The inquiry will ask representatives from leading professions and those campaigning to widen access to them what is being done to get more less advantaged young people into top jobs. It will also look at what the biggest obstacles to improving access are as well as what measures have been more successful.

Sir Peter Lampl, Chairman of the Sutton Trust and of the Education Endowment Foundation, said today:

“Graduates from low and middle-income backgrounds are hugely under-represented at the top of the professions. This is why the Sutton Trust has set up several Pathways Programmes such as law, medicine and STEM in partnership with major employers to enable students from low and middle-income backgrounds to access leading professions.

“We believe it is vital that major employers do more to improve diversity through their recruitment practices. It is more economic to provide access to a wider pool of talent and it is also fairer. Through this inquiry with the Social Mobility APPG we will look to find out what is being done and what is working to make the professions more diverse.”

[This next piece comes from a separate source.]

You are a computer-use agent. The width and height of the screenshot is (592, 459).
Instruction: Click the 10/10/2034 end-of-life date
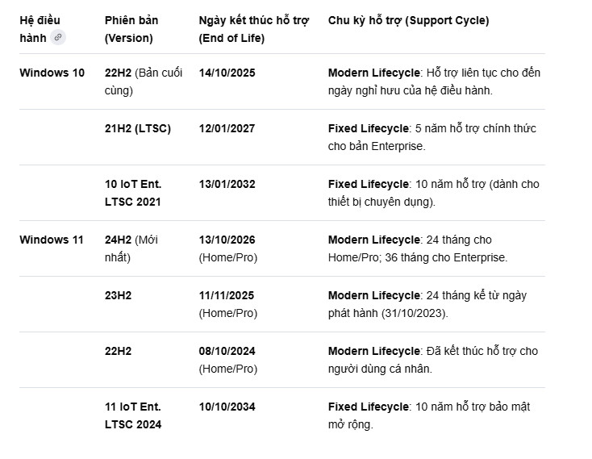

Justin Madders MP, Chairman of the All Party Parliamentary Group on Social Mobility, said today:

“For too long, our most prestigious professions have not been representative of the population of this country, with many of the top jobs disproportionately populated by alumni of private schools and Oxbridge.

“Ensuring that access to professions is based upon merit rather than background is not only a moral imperative, it is an economic one too.  I look forward to exploring these issues in detail through the inquiry and making some positive suggestions about how we can improve this unacceptable situation.”

Baroness Tyler, Co-Chair of the All Party Parliamentary Group on Social Mobility, said today:

“Why do some talented children grow up to fulfil their ambitions and become leaders in any number of fields, while others never realise their full potential? This is the question I posed in The Character and Resilience Manifesto which I co-authored in January 2014 for the All Party Parliamentary Group on Social Mobility, which found a desperate need to improve the so-called ‘soft skills’ of underprivileged children and young people.

“After successfully making the case to the government to do more to address this, the APPG will now will hear from leaders across the UK’s elite professions to find out what is being done to ensure that young people from any background have the opportunity to sore as high as their potential can take them.”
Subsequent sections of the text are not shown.